Work task 1:
Turn the records, starting with the line that contains "Find the location of a particular element. This" and going on through the end of the records, into a Markdown table with the columns Row and Line, skipping any blank lines. Leave the pictures out.
─── Passage provided
Serious Baseball fans were left scratching their heads last Fall when the St. Louis Cardinals won the World Series. The Cardinals barely played .500 ball all season and they finished 13th overall in a field of 30 clubs.

So how did a pitiful 13th place team walk away with the whole shebang? Science has the answer:

The 162-game major league baseball season may give underdogs a leg up in getting to the playoffs, say a pair of physicists.

[snip]

Two physicists at the Los Alamos National Laboratory in New Mexico ran simulations of league play to see how many baseball games National League teams would have to play in the regular season to ensure that the best team came away with the best record. The answer: a whopping 256 games.

Because there’s always some chance that a lesser team will win any given game, teams would have to play a larger number of games to overcome statistical randomness—specifically, the number of games should be the cube of the total number of teams, write Eli Ben-Naim and Nick W. Hengartner in an upcoming issue of the journal Physical Review E.
──────
─── Study material
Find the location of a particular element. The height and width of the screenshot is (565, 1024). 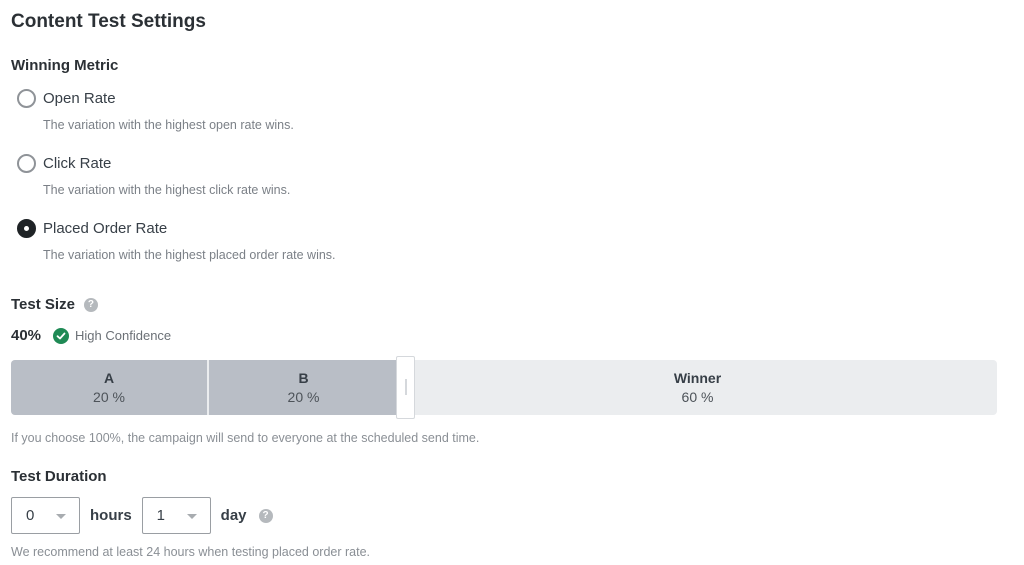

winning-metric-title: Winning Metric is located at coordinates (65, 66).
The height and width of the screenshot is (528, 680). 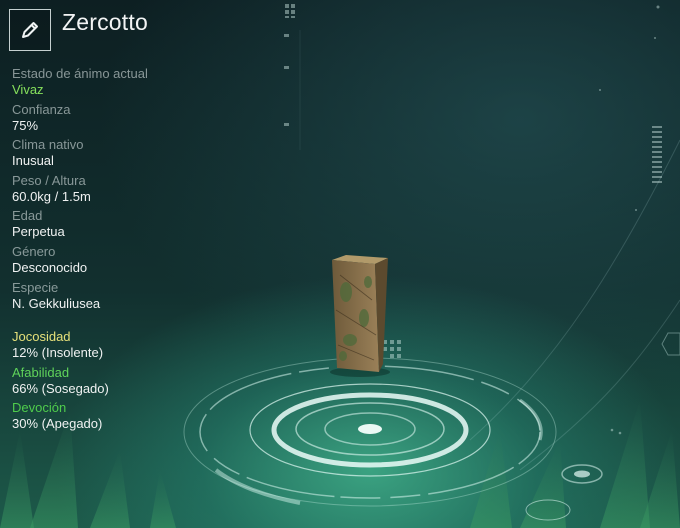 I want to click on stat-value: 60.0kg / 1.5m, so click(x=52, y=196).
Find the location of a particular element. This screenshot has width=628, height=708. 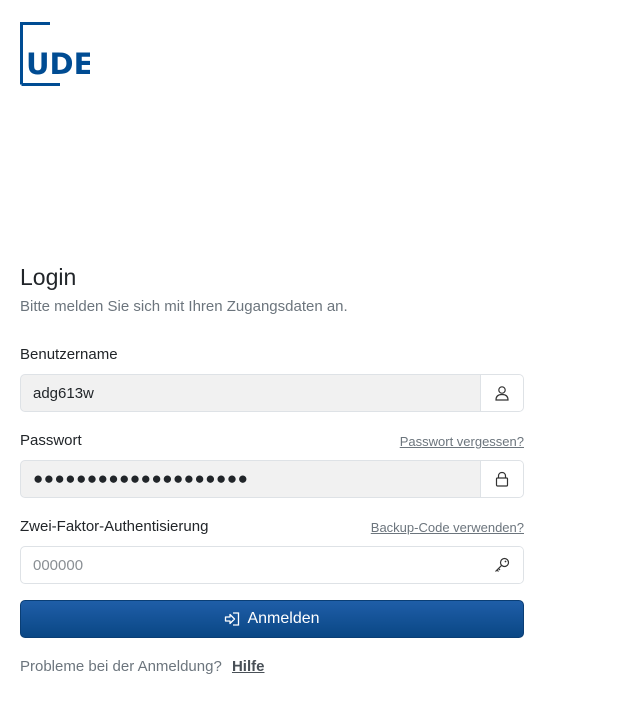

login-button: Anmelden is located at coordinates (272, 619).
──────
Work task 2:
In the baseball passage, rewrite the part starting with "So how did a" and going on through "pair of physicists.", substituting "long shots" for "underdogs".

Reply 1:
| Row | Line |
|---|---|
| 1 | Find the location of a particular element. This screenshot has width=628, height=708.  |
| 2 | login-button: Anmelden is located at coordinates (272, 619). |

Reply 2:
So how did a pitiful 13th place team walk away with the whole shebang? Science has the answer:

The 162-game major league baseball season may give long shots a leg up in getting to the playoffs, say a pair of physicists.